● What is needed:
When the line containing "512x391 pixels." is found in the data below, give it again along with every later line, exactly; drop the pictures.
[Supplied data]
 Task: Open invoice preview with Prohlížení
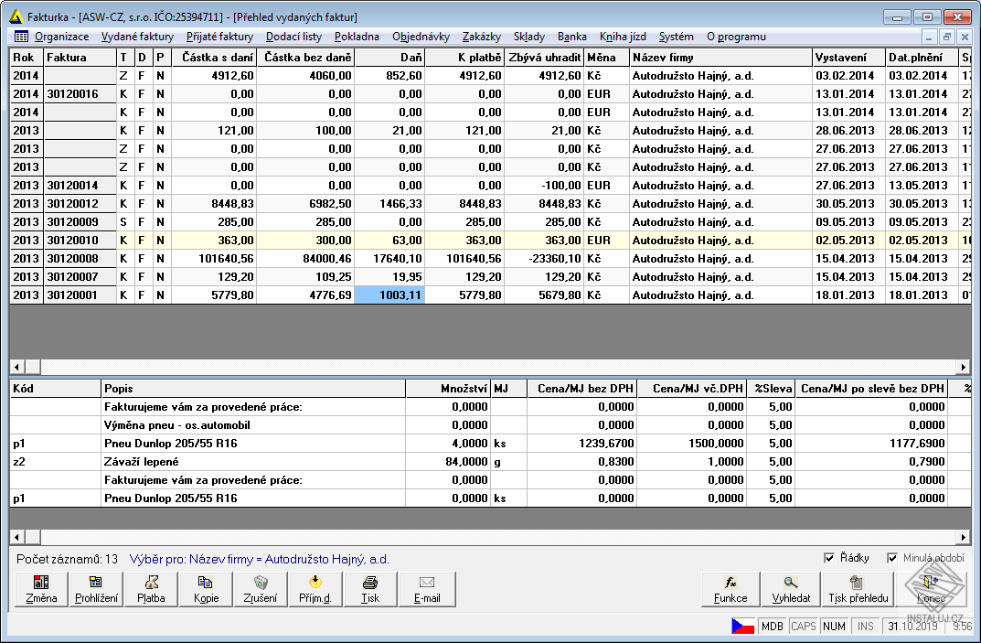pos(96,590)
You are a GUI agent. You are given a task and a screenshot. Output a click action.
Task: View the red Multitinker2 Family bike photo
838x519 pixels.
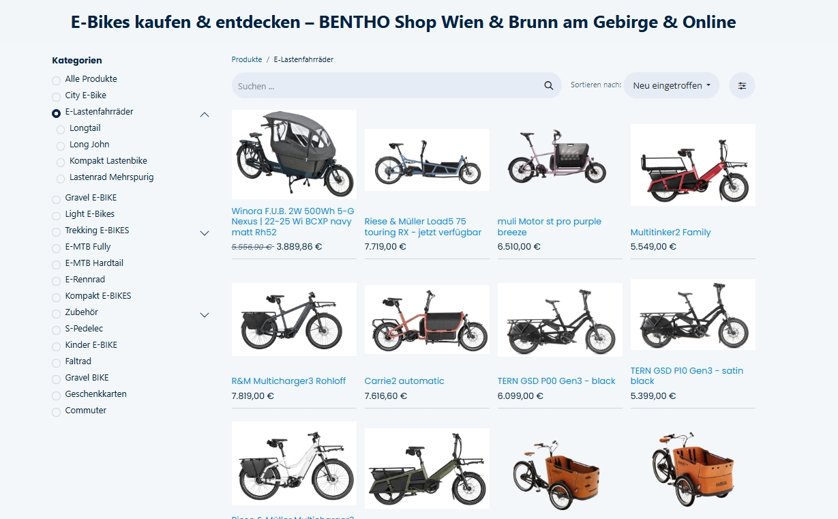[x=693, y=164]
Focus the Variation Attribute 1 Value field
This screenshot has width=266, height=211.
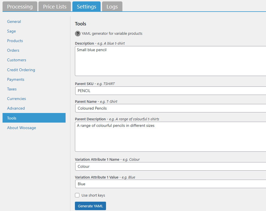click(x=170, y=184)
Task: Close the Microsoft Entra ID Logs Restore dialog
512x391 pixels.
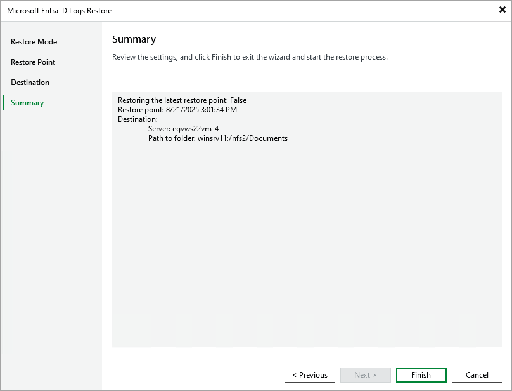Action: point(501,10)
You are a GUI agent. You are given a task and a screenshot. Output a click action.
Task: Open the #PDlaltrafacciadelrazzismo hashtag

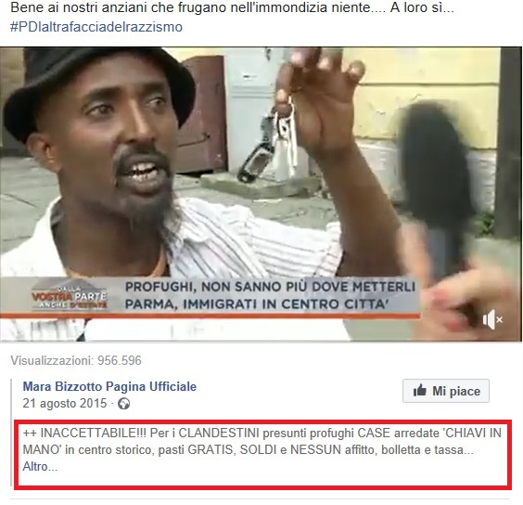(x=96, y=27)
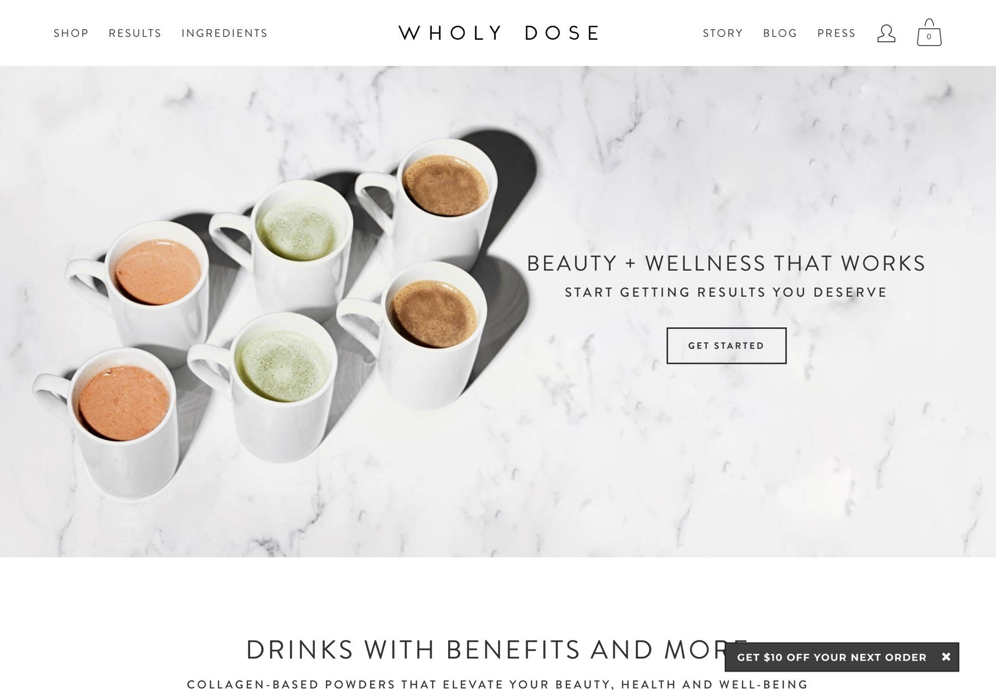The image size is (996, 690).
Task: Open the shopping bag cart icon
Action: point(929,33)
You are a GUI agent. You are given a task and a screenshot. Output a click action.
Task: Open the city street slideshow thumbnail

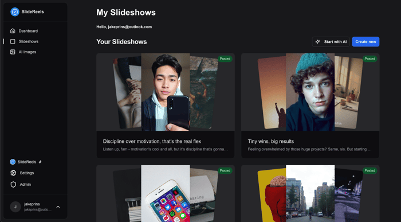(x=310, y=193)
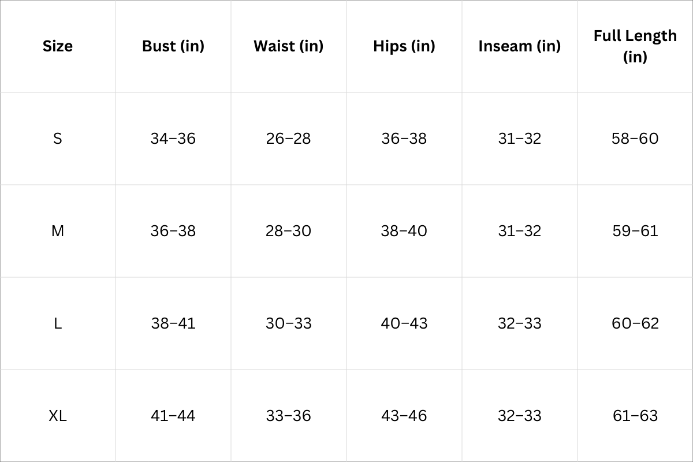Click the hips value 40–43
This screenshot has height=462, width=693.
click(404, 323)
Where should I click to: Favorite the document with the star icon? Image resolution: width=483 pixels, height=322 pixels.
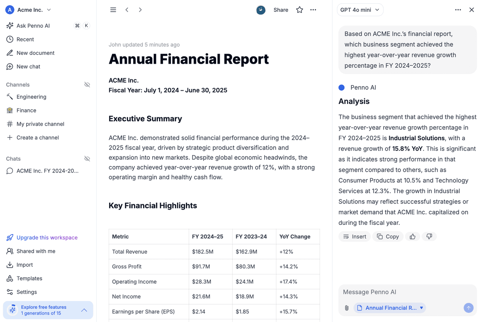click(299, 9)
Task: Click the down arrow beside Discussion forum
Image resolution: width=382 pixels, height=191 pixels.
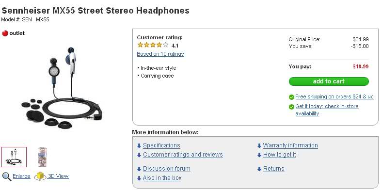Action: click(139, 169)
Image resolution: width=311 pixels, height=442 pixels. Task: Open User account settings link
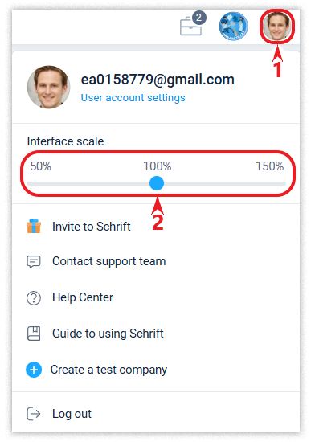[133, 98]
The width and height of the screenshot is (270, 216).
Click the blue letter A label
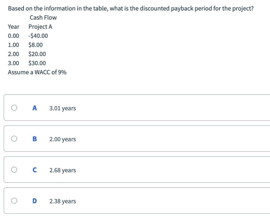click(x=35, y=108)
[/Supplied data]
● Finished exercise:
512x391 pixels.
Action: point(501,10)
You are a GUI agent. You are given a task and a screenshot. Output a click action.
Task: Open the #PDlaltrafacciadelrazzismo hashtag

(x=96, y=27)
The image size is (996, 690).
Task: Open the shopping bag cart icon
Action: point(929,33)
You are a GUI agent. You are given a task and a screenshot. Output a click action.
Task: Open the city street slideshow thumbnail

(x=310, y=193)
Click the hips value 40–43
This screenshot has height=462, width=693.
click(404, 323)
Where should I click to: Favorite the document with the star icon? Image resolution: width=483 pixels, height=322 pixels.
click(299, 9)
Task: Click the down arrow beside Discussion forum
Image resolution: width=382 pixels, height=191 pixels.
Action: click(139, 169)
Image resolution: width=311 pixels, height=442 pixels. Task: Open User account settings link
[133, 98]
The width and height of the screenshot is (270, 216).
Click the blue letter A label
click(x=35, y=108)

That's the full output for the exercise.